9 Der Verwaltungsgerichtshof geht - anders als von der Beschwerde in der Frage im Sinne einer Prämisse vorausgesetzt - weder ausdrücklich noch der Sache nach davon aus, dass der Dienstherr, das heißt die Bundesrepublik Deutschland, die ihm obliegende Fürsorgepflicht (eventuell) verletzt habe. Die von der Beschwerde aufgeworfene Frage hat der Verwaltungsgerichtshof nicht behandelt. Eine Rechtsfrage, die sich für die Vorinstanz nicht gestellt oder auf die diese nicht entscheidend abgehoben hat, kann aber regelmäßig und so auch hier mangels Klärungsfähigkeit nicht die Zulassung der Revision zur Folge haben (stRspr, vgl. etwa BVerwG, Beschluss vom 17. Mai 2022 - 5 BN 3.21 - juris Rn. 5 m. w. N.).

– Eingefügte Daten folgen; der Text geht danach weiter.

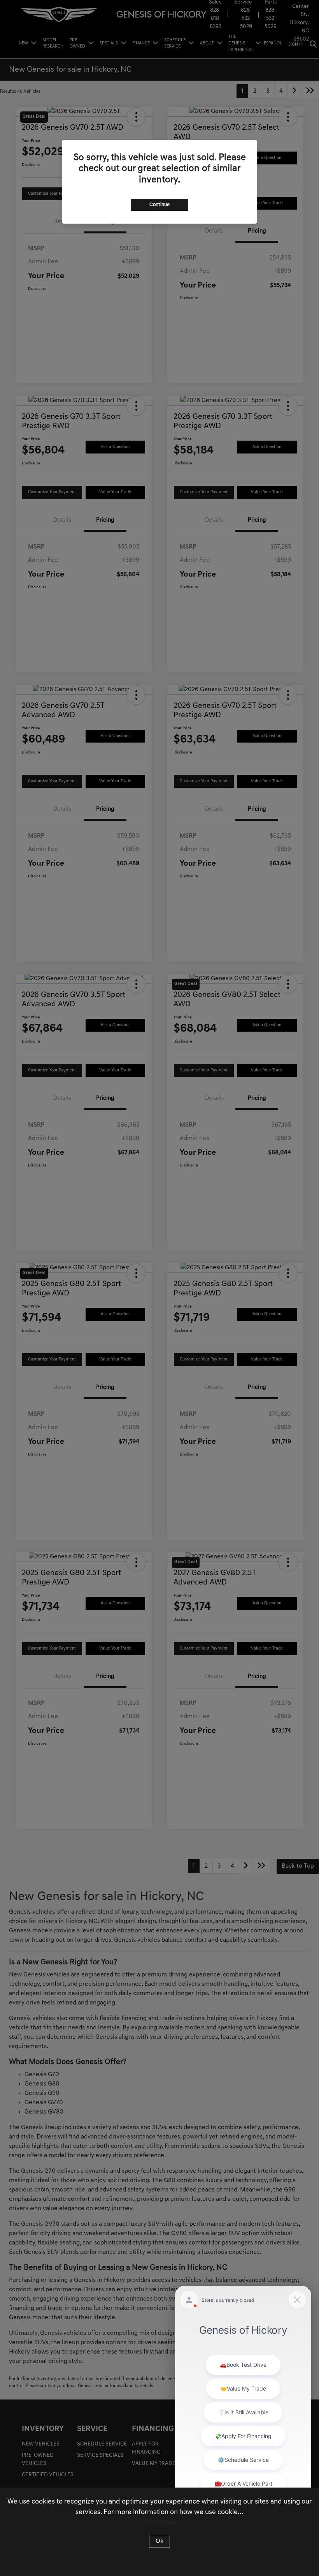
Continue (159, 204)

10 Eine Ausnahme hiervon greift nicht ein, weil die Beschwerde jedenfalls nicht schlüssig darlegt, dass sich die Frage trotz der fehlenden Befassung durch die Vorinstanz in einem Revisionsverfahren entscheidungserheblich stellen wird und als Grundsatzfrage vom Revisionsgericht zu klären wäre. Allein mit ihrem Vorbringen, die Beiträge für die beklagte Postbeamtenkrankenkasse seien in der Regel unmittelbar von den Bezügen einbehalten worden, um den Krankenversicherungsschutz für den Beamten beispielsweise bei Vorliegen von Gehaltspfändungen zu erhalten, wird dies nicht aufgezeigt. Vielmehr fehlt es an einer auch nur annähernd hinreichenden Grundlage für die pauschale Behauptung der Beschwerde, es gebe in der vorliegenden Sachverhaltskonstellation im Zusammenhang mit der beamtenrechtlichen Fürsorgepflicht im Sinne des Art. 33 Abs. 5 GG grundsätzliche, bisher höchstrichterlich noch nicht geklärte Rechtsfragen, die auch für die Entscheidung im Revisionsverfahren erheblich wären und deren höchstrichterliche Klärung im Interesse der Einheit oder der Fortbildung des Rechts geboten erscheint.

11 2. Ein Grund, der die Zulassung der Revision gegen die angefochtene Entscheidung des Verwaltungsgerichtshofs rechtfertigen kann, ist schließlich auch nicht aufgezeigt, soweit die Beschwerde geltend macht, es sei "bisher auch nicht berücksichtigt worden, ob sich aus den verschiedenen Änderungen der Satzung der Beklagten ggfs. eine unmittelbare Fürsorgepflicht herleiten lässt." Die Beschwerde benennt insoweit keinen Revisionszulassungsgrund im Sinne des § 132 Abs. 2 VwGO und legt dementsprechend - auch bei wohlwollender Auslegung ihres Vorbringens - nicht die Voraussetzungen eines solchen Grundes in hinreichender Weise dar.

12 3. Von einer weiteren Begründung wird nach § 133 Abs. 5 Satz 2 Halbs. 2 VwGO abgesehen.

13 4. Die Kostenentscheidung beruht auf § 154 Abs. 2 VwGO.

14 5. Die Festsetzung des Wertes des Streitgegenstandes ergibt sich aus § 39 Abs. 1, § 47 Abs. 1 Satz 1 und Abs. 3, § 52 Abs. 2 GKG.